A 45-year-old gravida 1, para 1; left pelvic mass and abdominal bloating. She had a robotic myomectomy – oh, oh, oh badness – with morcellation at age 41. She had breast cancer at 42. Her CA125 was only 24. She had a 9.5 cm left pelvic mass. That is case A.
Case B: 48 years old with gravida 2, para 2 increasing abdominal girth. Breast cancer at age 40. She had a laparoscopic LSO performed by myself at age 40 for an endometrioma or 41, her CA 125 after she got _____ she came back with a CA125 of 185 and this cat scan of 22.3 cm pelvic mass, some fluid and a small enlarged lymph node.

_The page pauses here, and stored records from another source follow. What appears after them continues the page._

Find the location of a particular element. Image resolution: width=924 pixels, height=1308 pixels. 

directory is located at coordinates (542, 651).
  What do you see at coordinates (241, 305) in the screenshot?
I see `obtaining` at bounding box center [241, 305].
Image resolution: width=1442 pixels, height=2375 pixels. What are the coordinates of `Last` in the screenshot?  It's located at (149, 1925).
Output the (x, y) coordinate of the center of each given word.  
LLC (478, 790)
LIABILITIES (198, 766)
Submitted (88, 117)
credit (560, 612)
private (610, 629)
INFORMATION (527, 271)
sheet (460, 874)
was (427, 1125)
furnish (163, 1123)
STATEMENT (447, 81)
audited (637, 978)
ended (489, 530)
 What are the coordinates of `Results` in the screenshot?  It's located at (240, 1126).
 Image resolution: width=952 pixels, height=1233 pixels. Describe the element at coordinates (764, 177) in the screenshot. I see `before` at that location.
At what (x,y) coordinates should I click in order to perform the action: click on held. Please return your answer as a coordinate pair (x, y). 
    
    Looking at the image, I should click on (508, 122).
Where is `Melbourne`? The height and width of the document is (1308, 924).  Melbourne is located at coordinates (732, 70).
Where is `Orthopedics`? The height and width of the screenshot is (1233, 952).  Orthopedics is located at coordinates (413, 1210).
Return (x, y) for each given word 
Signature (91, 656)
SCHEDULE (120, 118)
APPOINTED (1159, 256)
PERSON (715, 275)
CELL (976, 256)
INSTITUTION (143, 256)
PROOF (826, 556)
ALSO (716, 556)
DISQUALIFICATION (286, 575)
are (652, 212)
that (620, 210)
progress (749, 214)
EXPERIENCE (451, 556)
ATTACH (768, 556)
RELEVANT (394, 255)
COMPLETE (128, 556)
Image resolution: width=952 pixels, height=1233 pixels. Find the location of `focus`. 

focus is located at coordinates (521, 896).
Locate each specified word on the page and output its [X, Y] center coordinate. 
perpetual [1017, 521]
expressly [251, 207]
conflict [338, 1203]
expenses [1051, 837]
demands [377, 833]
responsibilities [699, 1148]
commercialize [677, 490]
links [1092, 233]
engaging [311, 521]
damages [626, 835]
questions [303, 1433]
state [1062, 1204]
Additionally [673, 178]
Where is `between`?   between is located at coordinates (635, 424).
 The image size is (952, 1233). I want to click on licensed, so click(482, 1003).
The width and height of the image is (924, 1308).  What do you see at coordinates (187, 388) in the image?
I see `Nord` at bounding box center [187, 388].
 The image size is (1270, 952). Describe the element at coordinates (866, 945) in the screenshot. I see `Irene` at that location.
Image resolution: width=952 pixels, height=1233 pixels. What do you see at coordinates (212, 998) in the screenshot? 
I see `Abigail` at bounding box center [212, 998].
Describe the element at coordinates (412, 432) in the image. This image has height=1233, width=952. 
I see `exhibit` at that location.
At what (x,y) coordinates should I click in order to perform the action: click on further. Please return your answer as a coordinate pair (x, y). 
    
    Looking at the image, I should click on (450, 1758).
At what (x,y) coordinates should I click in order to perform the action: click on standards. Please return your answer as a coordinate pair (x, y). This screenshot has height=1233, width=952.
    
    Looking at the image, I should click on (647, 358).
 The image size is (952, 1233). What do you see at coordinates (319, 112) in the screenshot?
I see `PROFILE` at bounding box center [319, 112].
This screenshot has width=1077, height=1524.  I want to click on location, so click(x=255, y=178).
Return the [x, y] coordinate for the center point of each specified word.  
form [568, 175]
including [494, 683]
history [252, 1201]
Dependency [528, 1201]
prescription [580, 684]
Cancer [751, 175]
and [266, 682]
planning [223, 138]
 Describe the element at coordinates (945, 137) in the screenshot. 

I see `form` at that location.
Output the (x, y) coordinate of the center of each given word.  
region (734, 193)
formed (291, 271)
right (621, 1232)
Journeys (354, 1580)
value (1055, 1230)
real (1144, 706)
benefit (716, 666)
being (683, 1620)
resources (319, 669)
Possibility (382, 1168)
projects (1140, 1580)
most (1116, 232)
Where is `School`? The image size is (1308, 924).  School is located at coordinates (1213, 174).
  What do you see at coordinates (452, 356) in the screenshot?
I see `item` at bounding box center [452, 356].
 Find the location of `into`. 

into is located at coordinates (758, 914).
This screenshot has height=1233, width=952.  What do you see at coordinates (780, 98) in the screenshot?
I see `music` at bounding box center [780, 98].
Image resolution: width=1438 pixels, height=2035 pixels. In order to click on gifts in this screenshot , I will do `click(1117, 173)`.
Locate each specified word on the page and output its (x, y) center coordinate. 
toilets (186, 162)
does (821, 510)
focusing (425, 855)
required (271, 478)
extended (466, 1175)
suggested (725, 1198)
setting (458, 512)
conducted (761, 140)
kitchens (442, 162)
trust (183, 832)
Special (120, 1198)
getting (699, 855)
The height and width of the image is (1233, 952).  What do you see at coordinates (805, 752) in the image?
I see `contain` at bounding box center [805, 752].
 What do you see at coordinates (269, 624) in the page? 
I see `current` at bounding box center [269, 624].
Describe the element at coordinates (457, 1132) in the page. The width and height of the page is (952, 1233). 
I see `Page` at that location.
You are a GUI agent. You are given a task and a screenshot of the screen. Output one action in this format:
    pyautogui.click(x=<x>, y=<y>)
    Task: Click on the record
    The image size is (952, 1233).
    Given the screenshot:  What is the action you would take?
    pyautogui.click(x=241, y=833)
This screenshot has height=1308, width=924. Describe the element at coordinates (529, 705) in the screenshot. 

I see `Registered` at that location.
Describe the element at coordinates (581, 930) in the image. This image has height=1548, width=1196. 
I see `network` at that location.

Case C, a 50-year-old gravida 1, para 1, abdominal bloating. She had renal cell carcinoma diagnosed at age 42. Her CA 125 was 21. Her CT scan showed a 4.2 cm pelvic mass, some ascites. Of note, prior to coming to see me she had a paracentesis of seven liters of fluid but that was negative for cancer. So this is the CT scan that still shows some of the acidic fluid.
Case D, a 50-year-old gravida 3, para – maybe she had twins – 2003, lower pelvic pain. She had a vag hyst at age 43. Her CA125 was 1120. She had a 9.1 cm right ovarian mass and an absent uterus.
Case E, is none of the above. I am trying to trick you. None of the four cases actually had cancer. Any votes? A? Having cancer? B? C? D? Nobody care? Okay, I am almost done. Case C. This patient had robotic surgery. This was the mass my fellow and I looked at this, and we said yes, this is benign, it is fine, let us start closing the robotic incisions. We completed the hyst/BSO. It was already ruptured. I do not know if it was ruptured and they stuck a needle in it, or they stuck the needle in it for the paracentesis and they gave her positive ascites, not sure which, but we did as Dr. Reich did way back in the 1980s we did minimally invasive ovarian cancer staging for 1C grade three what turned out to be an endometrioid carcinoma, the ovary and tube. I just did this case last month and she will start her chemotherapy this month.
Prevention – it is still being looked at. Can we do salpingectomies for patients at risk to prevent ovarian cancer? We have not identified a good screening method. So basically treatment is surgery and then usually chemotherapy although there is a report from Canada that says that in patients with disease confined to the pelvis that are high risk maybe the addition of radiation to chemotherapy will be of use.
In conclusion, endometriosis affects what I have found up to ten percent of pre-menopausal women. A woman with endometriosis though this is the take home, the only take home message I have for you, is two to three times greater in her lifetime to develop ovarian cancer than one who does not have endometriosis. The etiology and biology of endometriosis associated ovarian cancer are now better understood and accepted. Currently there is no effective way to prevent or screen for patients who are potentially going to develop endometriosis associated ovarian cancer. The Institute of Medicine has said that we really do need to look into this and improve our knowledge and our research.
Again, thank you very much to the organizers and I appreciate your attention.